Germain Barre

Instagram, la nouvelle plaie de l’environnement ?

Instagram, c’est bien, sauf quand on l’utilise comme un cave.

Vous savez ce que je déteste le plus en vacances? Débarquer dans un lieu envahi par des dizaines de personnes armées de leur perche à selfie et de leur sourire Colgate. Prêts à faire deux heures de file pour une photo au sommet d’une montagne néo-zélandaise. Je digère aussi mal ces hordes de zombies, connectés en intraveineuse sur leur compte Instagram, qu’un sandwich au baloney passé de date. Autant vous dire que je n’aime plus beaucoup mes vacances.

Rendu là, il faut que je vous avoue que je ne m’aime pas beaucoup non plus; moi aussi, je visite ces endroits et moi aussi, j’y laisse mon empreinte sur l’environnement en plus j’utilise de temps à autre Insta. La différence, c’est peut-être que je ne voyage pas forcément en pensant Instagram, le doigt sur mon cell. Et n’en déplaise aux storymakers qui me lisent, ça semble être devenu un nouveau critère pour choisir sa destination voyage. Enfin en tout cas selon une récente étude de Booking.com.

Alors forcément les lieux préservés du tourisme se font de plus en plus rares. Une photo postée par un touriste ou un influenceur suivi par des milliers de personnes et c’est la fin de votre petit paradis. Des lieux dénaturés par Instagram il y en a la pelle (comme Tchernobyl, par exemple), parce que les réseaux sociaux alimentent de nouveaux flux touristiques. Alors un petit conseil si vous découvrez le spot parfait : laissez votre téléphone dans votre poche. Et si c’est plus fort que vous, oubliez simplement l’option de géolocalisation.

Fuck la flore

Mais le pire, ce n’est même pas de voir tous ses lieux intimistes envahis de ces Instatouristes. Le pire c’est l’impact dramatique qu’ils peuvent avoir sur les écosystèmes des lieux qu’ils piétinent. L’exemple le plus marquant c’est celui du Parc national du Lac Elsinor, en Californie. Après les importantes pluies de l’hiver et les températures clémentes du printemps dernier, des milliers de coquelicots ont recouvert la vallée. C’est beau, c’est fleuri, c’est orange et c’est surtout très Instagramable.
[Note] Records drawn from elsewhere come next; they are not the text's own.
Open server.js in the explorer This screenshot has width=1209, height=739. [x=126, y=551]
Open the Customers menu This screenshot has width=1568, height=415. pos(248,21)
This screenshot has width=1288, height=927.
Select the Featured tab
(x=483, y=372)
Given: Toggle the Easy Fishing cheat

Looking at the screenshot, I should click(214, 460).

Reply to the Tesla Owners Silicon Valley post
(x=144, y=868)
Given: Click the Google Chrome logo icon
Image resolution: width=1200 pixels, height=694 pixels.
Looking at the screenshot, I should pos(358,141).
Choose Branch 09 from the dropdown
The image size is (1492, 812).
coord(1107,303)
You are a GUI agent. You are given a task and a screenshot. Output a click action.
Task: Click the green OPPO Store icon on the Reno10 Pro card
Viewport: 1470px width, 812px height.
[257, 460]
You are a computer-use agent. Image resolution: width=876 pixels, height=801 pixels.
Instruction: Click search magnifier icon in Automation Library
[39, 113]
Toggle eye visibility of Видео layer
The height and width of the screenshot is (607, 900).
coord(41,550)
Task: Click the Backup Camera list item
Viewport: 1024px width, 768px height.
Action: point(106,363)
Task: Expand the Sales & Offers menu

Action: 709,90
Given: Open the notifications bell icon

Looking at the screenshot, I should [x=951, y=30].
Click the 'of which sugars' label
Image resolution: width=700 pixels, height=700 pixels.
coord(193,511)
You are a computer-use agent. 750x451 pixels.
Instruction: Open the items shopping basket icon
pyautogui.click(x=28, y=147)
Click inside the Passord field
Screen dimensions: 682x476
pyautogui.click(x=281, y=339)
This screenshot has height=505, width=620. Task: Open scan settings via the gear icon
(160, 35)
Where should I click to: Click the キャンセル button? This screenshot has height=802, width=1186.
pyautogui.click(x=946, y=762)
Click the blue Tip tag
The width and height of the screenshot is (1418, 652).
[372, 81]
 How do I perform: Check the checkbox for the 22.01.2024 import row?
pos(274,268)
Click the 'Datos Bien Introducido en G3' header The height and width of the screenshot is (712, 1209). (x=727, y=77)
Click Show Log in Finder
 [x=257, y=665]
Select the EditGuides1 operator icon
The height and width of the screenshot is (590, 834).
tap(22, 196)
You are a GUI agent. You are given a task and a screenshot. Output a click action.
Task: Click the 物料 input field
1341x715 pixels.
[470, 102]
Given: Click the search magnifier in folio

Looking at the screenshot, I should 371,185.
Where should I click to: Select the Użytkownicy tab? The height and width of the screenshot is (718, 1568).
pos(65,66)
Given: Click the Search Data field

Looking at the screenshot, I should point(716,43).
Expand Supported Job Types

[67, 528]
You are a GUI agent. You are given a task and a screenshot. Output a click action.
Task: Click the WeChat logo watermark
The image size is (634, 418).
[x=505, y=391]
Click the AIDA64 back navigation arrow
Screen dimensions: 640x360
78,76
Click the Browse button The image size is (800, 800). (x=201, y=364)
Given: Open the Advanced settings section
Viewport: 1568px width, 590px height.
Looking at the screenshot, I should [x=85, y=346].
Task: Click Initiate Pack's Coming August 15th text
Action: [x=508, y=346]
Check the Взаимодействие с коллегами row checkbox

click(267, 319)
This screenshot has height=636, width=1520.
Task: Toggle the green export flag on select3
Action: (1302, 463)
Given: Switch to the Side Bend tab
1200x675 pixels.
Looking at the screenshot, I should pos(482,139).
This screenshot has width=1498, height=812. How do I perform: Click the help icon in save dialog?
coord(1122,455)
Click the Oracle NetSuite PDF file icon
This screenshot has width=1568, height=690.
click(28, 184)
La suite n’est pas compliquée à deviner.

C’est Steve Manos, le maire de Lake Elsinor qui la raconte au New York Times : « une poignée d’influenceurs sont venus profiter de ce phénomène incroyable. Et d’un coup il y a eu une explosion d’intérêt pour le site, de plus en plus de visiteurs ont débarqué ». Résultat : la fin de semaine de la Saint-Patrick, près de 10 000 personnes ont switché leurs pintes de Guinness pour une orgie photographique de coquelicots. Le temps de se prendre en photo affalés au milieu des fleurs ou un bouquet à la main. « Nous n’étions clairement pas prêts pour une telle affluence », ajoute Steve Manos. Pour protéger le site, la petite ville a bien tenté de prendre certaines mesures, notamment en bloquant l’accès au sentier principal pour se rendre dans les champs en fleur. Mais les visiteurs ont trouvé d’autres chemins pour s’y rendre, abîmant du même coup encore un peu plus cet écosystème si fragile.

Toujours en Californie, ce sont les arbres du parc national Joshua Tree, dans le désert du Mojave, qui paient également plein pot le prix des nombreux inconscients qui les escaladent pour se poser tels des pigeons sur leurs branches. Une pratique nuisible au développement de ces arbres fragiles.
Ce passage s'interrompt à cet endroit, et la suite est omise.